Таким образом, хоть и довелось мне немного справиться с напором Муравьева, сравнявшись с ним в познаниях, он, без сомнения, не переменил своего мнения. Впрочем, спорить он не стал, а посмеялся с видом бывалого знатока, и предрёк, что месяца через два стану я разбираться не только в характерах и языках, но и с лёгкостью и неподдельным интересом обсуждать тонкости интриг пашей, шейхов и эмиров, а также удивляться распрям греков, латинян, маронитов и друзов.
– А что, Алексей, ты только представь себе: если уж в священных книгах, над которыми трудится семьдесят два толмача, содержатся улучшающие божественный смысл правки, то что могло произойти со сведениями, если некто заинтересован в намеренном искажении!
Принесли лимонад и кофе, потом ещё, за разговором текли час за часом, вторая бутылка цимлянского из донжонов Прозоровского подходила к концу, а жаркое солнце, ненадолго показавшись из-за угла, почти отвесно устремилось в воды канала. Мы уже давно остались единственными посетителями таверны. Горы Малой Азии меняли окраску от жёлтого к красному, и затем бурому, играя очертаниями по мере изменения угла солнечных лучей, совершенно потемнев и утратив с закатом всякий намёк на рельеф. Быстро смеркалось, на ужин нам подали замечательную большую камбалу, окружённую овощами и зеленью, и мы насытились ею совершенно. Череда тонов сумеречного пейзажа, словно беззвучная симфония цвета, необычайно восхитила меня, и я посетовал, что не обладаю кистью господина Воробьёва.

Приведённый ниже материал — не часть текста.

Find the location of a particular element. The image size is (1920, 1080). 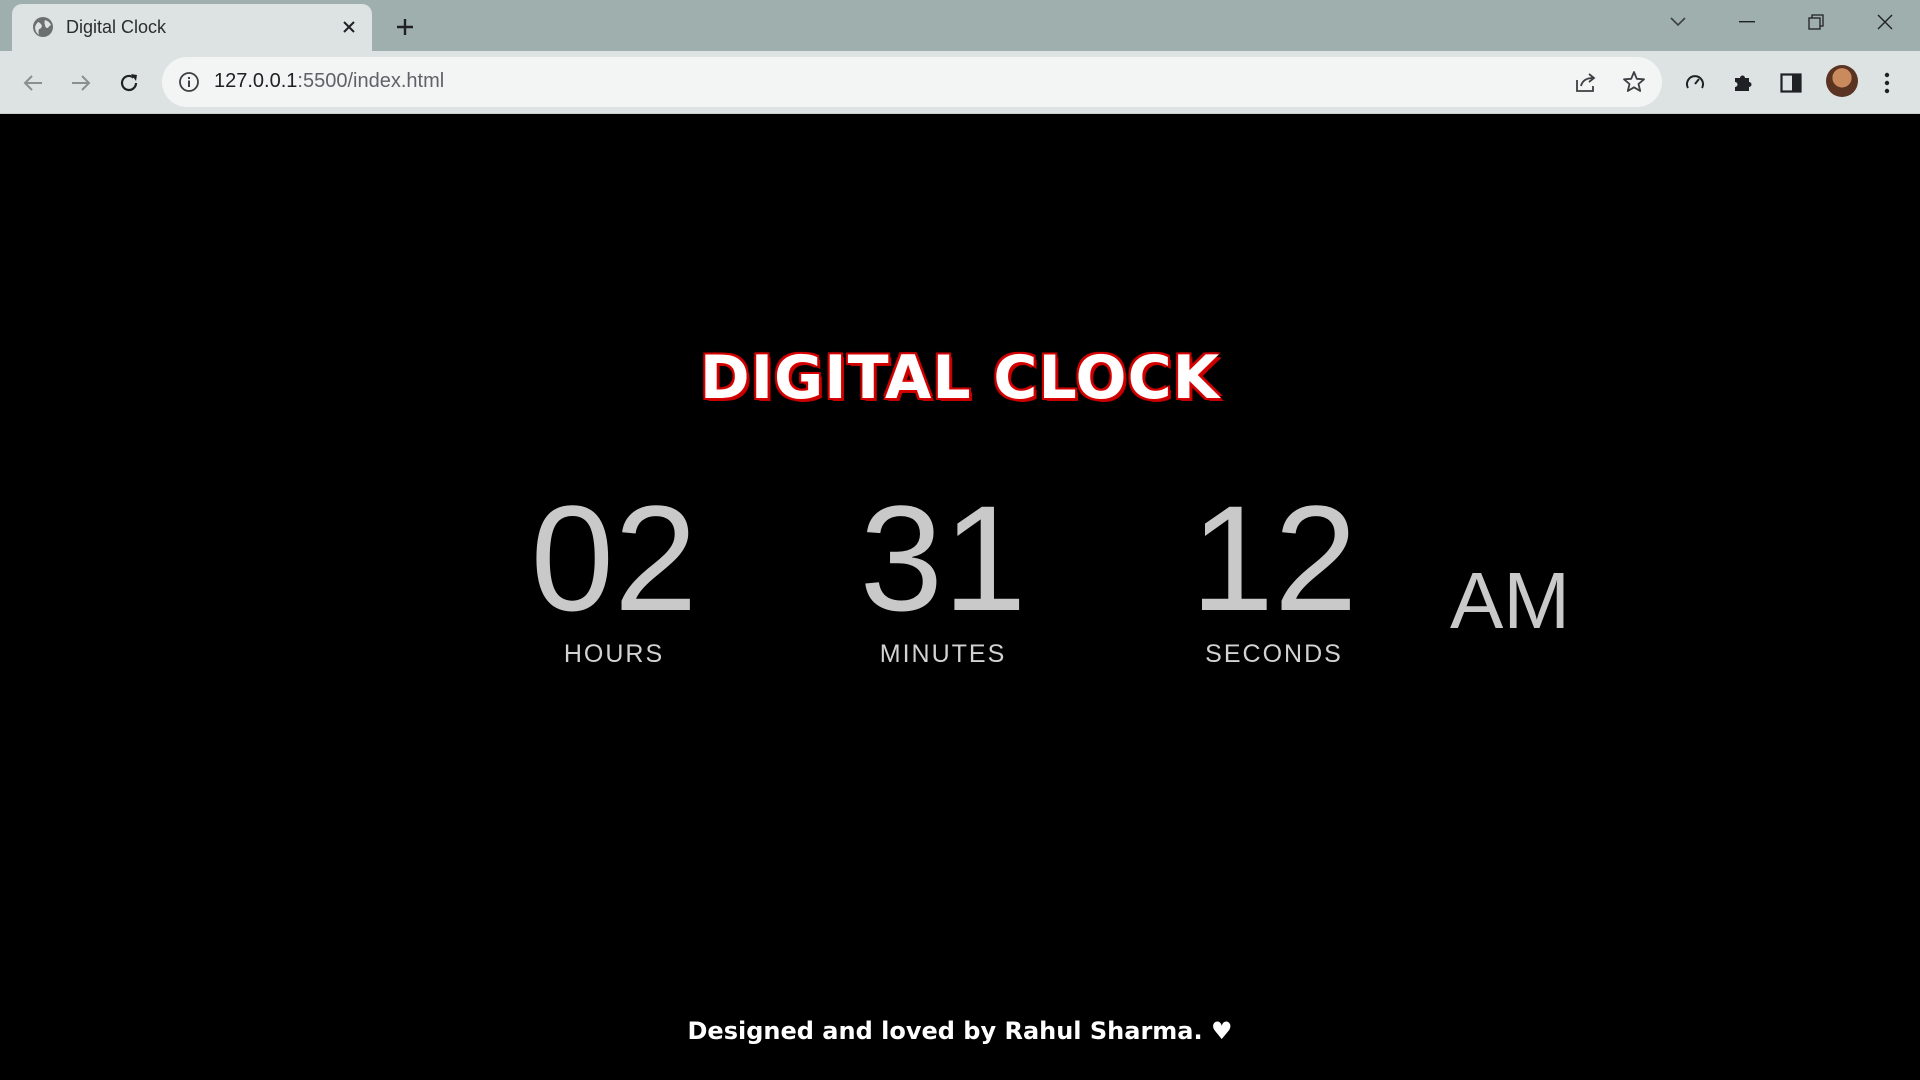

И ещё я раз убедился, хоть и осознал это не сразу, а спустя годы, как Господь, определяя жребии сынов человеческих, общается с нами на языке определённости, кажущимся нам лишь случайными изворотами мелких причин.
– Какого Воробьёва? Максима? – неожиданно оживился Муравьев. – Того, что ездил с неведомой миссией под началом Дмитрия Дашкова накануне греческого восстания?

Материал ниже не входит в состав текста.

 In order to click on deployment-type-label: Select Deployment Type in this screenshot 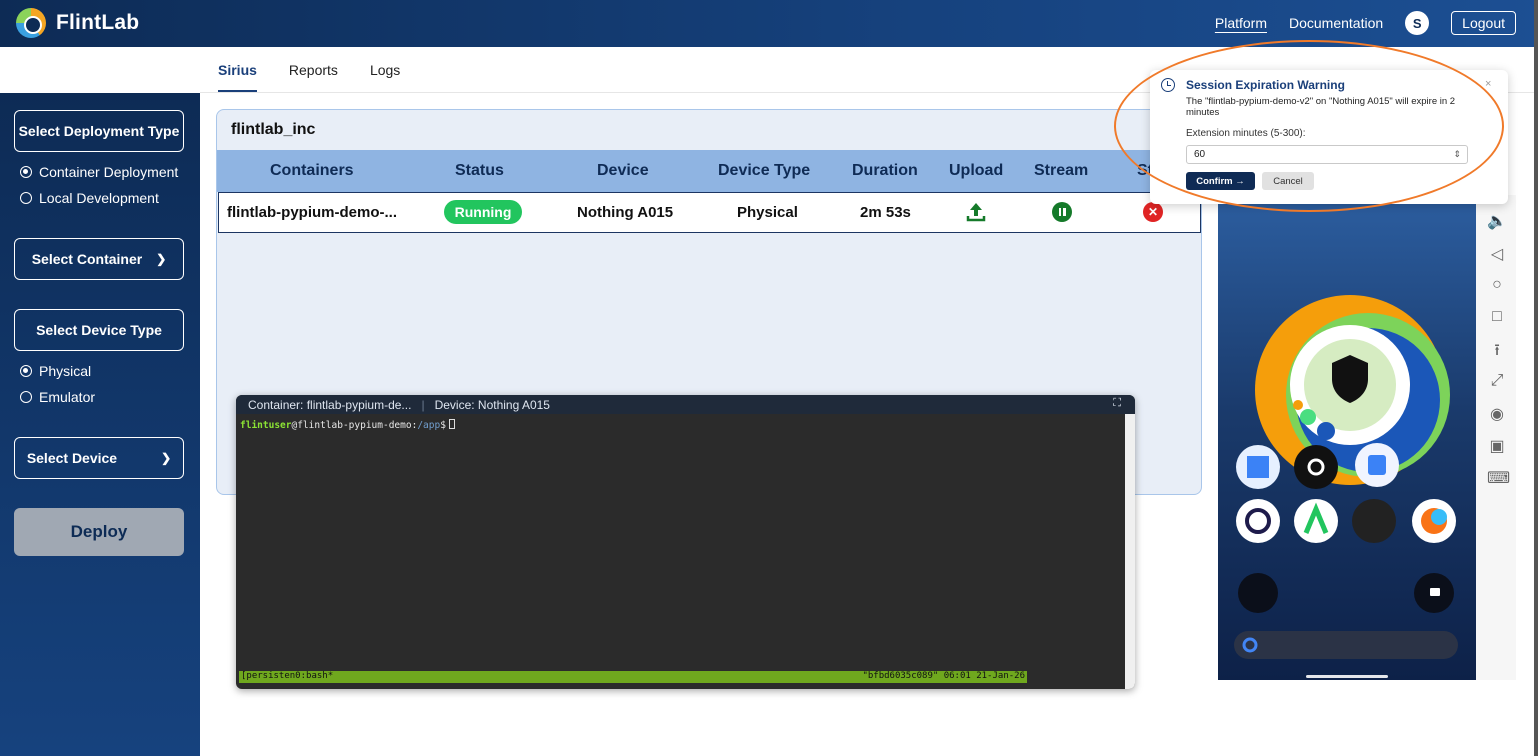, I will do `click(99, 131)`.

– Ты искренне так полагаешь, или снова мистифицируешь? Ему велели под строжайшей тайной снять размеры с храма Воскресения, с чем он справился блестяще. Но, положа руку на сердце, вряд ли у кого-нибудь достанет смелости уличать их в шпионстве.

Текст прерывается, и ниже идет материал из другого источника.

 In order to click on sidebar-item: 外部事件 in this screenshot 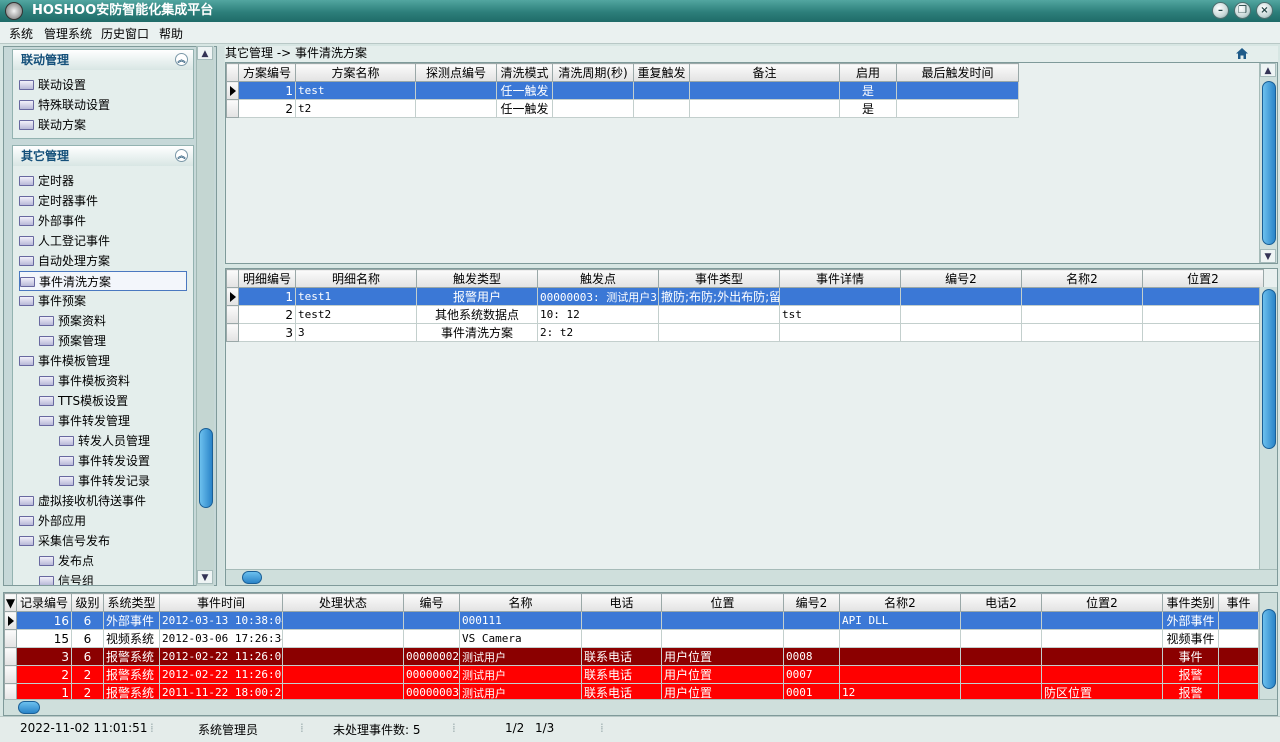, I will do `click(52, 221)`.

– Я тоже читал «Северные Цветы», – нахмурился он. – Тебе не показалось кое-что… нарочитым сверх всякой меры?
– Я ещё в отрочестве зачитывался записками Дашкова о поклонниках в Иерусалиме, но обращал внимание на описание путешествия, – насторожился я. – Рассказывай же.
– Десять лет тому Дашков, будучи вторым секретарём здешнего посольства, едет в Левант. Его цель уж верно преследует не одно только поклонение святыням. Скажу иначе: не это главное.
– Что с того? Он не скрывал, что умонастроения местного христианского населения заботят его сильнее – близилось восстание греков. В Леванте же он ревизировал наши консульства. Кроме того, он имел несколько конфиденциальных миссий к правителям Порты, например, набиравшему силу Мегемету Али.
– Я полагаю это всё отвлекающим манёвром от главного, как и задание Воробьёва. Гляди и рассуждай вместе со мной: после страшного пожара 1808 года, обрушившего купол Храма, его с трудом восстановили, в том числе и на русские деньги, но возвели уже в ином виде. Разве план главной святыни христианского мира может являть собой тайну от своего сильнейшего покровителя, как о том пишет Дашков? И как можно скрыть от властей замеры и зарисовки? И каким инструментом художник замерял высоту? И главное – зачем? Если точная копия храма, каким он существовал в семнадцатом веке, есть у нас под носом, стараниями патриарха Никона, в Новом Иерусалиме, что под Воскресенском? Пожалуй, что не мы к ним, а они к нам должны ездить за чертежами оригинала!
Признаюсь, ни одного незнакомого мне факта не содержалось в речи моего друга, но никогда я не смотрел на них с его парадоксальной точки зрения. Действительно, всё это не находило простого объяснения.